Even with the paper street questions, the project also could be jeopardized by a recently slew of questions about project application fees the town would require SWaN to pay.
Steve Ramberg, the former Harpers Ferry Planning Commissioner who is urging Town Council to address what he considers to be a “pattern of abuse” by Mayor Wayne Bishop on the Hill Top, said he hopes the roadblocks to the project will be removed.
“I want to give council an opportunity to clean up any misbehavior going forward since they are in the best position to know what has transpired and can readily find out more and prevent more,” Ramberg said. “That’s their job as the town’s governing body.

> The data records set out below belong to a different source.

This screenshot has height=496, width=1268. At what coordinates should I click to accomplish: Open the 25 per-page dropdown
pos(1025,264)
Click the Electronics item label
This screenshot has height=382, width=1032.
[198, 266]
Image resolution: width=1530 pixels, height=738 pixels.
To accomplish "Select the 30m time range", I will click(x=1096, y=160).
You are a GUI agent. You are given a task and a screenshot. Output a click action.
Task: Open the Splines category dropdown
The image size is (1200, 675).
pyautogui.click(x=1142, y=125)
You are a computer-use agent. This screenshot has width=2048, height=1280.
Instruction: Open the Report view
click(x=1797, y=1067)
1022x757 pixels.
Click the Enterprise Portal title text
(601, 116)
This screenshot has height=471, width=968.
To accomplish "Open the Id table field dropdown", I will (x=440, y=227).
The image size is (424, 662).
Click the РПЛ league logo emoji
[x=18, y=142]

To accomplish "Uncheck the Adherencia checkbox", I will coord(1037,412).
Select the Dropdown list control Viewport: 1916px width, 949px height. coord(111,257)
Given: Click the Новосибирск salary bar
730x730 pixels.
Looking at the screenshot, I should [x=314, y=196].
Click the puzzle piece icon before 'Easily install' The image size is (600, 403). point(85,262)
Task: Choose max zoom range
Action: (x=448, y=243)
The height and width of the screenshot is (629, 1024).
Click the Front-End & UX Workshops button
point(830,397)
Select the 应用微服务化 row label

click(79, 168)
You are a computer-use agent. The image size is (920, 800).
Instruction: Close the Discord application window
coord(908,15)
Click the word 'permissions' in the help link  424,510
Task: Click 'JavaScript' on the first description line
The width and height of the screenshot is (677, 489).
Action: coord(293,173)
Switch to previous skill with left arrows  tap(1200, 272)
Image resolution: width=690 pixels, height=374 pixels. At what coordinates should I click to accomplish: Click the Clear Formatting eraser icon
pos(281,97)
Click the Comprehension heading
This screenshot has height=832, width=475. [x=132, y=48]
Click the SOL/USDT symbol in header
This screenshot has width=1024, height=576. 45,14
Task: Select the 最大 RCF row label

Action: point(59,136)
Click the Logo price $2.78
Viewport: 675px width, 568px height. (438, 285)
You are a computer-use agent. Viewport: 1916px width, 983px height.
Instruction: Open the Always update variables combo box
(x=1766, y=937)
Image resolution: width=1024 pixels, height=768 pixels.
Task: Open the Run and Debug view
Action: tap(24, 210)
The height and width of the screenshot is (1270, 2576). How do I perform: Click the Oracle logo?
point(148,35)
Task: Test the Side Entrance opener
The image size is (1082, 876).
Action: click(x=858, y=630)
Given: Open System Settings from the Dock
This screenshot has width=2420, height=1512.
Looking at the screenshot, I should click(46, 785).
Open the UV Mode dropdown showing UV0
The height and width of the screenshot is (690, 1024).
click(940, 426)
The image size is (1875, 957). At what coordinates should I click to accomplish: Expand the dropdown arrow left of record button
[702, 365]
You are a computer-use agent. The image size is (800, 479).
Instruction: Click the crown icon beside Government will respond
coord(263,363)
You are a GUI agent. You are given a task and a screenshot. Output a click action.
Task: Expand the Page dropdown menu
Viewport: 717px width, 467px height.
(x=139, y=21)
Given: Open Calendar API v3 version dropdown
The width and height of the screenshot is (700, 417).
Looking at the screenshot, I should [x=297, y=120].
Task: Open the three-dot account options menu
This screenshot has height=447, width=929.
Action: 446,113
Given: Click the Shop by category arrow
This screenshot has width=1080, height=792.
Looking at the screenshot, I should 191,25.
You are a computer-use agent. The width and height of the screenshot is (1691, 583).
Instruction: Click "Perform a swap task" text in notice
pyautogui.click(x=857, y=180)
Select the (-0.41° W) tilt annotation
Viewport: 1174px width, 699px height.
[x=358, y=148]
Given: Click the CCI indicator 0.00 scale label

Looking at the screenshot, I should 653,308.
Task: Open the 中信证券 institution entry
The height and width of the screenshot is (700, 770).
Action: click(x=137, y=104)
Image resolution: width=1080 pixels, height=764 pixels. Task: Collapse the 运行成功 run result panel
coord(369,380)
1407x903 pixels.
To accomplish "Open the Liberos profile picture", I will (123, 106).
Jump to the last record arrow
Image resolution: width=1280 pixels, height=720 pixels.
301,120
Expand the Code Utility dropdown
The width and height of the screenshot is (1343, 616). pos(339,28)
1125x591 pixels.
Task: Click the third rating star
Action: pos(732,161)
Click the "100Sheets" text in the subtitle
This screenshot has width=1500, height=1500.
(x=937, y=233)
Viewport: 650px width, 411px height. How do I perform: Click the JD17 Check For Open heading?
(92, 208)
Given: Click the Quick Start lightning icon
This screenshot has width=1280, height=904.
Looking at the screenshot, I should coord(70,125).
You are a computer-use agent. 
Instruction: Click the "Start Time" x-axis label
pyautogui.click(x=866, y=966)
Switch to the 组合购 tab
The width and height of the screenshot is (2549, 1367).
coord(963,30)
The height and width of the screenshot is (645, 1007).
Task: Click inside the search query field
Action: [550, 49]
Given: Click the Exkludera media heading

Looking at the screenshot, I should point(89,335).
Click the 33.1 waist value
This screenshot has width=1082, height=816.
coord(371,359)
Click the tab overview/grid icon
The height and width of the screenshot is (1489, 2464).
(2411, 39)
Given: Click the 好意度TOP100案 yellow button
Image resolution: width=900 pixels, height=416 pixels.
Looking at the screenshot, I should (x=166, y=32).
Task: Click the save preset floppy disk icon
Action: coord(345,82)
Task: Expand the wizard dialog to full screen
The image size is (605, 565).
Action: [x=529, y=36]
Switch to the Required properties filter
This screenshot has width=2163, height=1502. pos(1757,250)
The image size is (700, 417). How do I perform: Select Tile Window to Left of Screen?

“It troubles me that I have heard the mayor and several others say repeatedly that they are not opposed to a hotel, but their actions say otherwise. This could cause us to lose the hotel project simply because SWaN seems to be very accommodating and patient, but there are limits and they might simply walk away or go dormant.”
He goes on: “When we were upgrading all of our ordinances a few years back, many of us were concerned that, absent solid ordinances, SWaN – or anyone – could just run over us and the town would have little to defend its interests,” Ramberg said. “But with the passage of time and obviously sincere efforts by SWaN to accommodate town concerns, I have concluded our fears back then were wholly unfounded. SWaN has been extraordinarily patient and accommodating while we have been anything but.
“The cadre of hotel opponents now appear to be trying to circumvent the ordinances – and West Virginia law – to achieve what they could not in a solid comprise among town factions made two years ago.”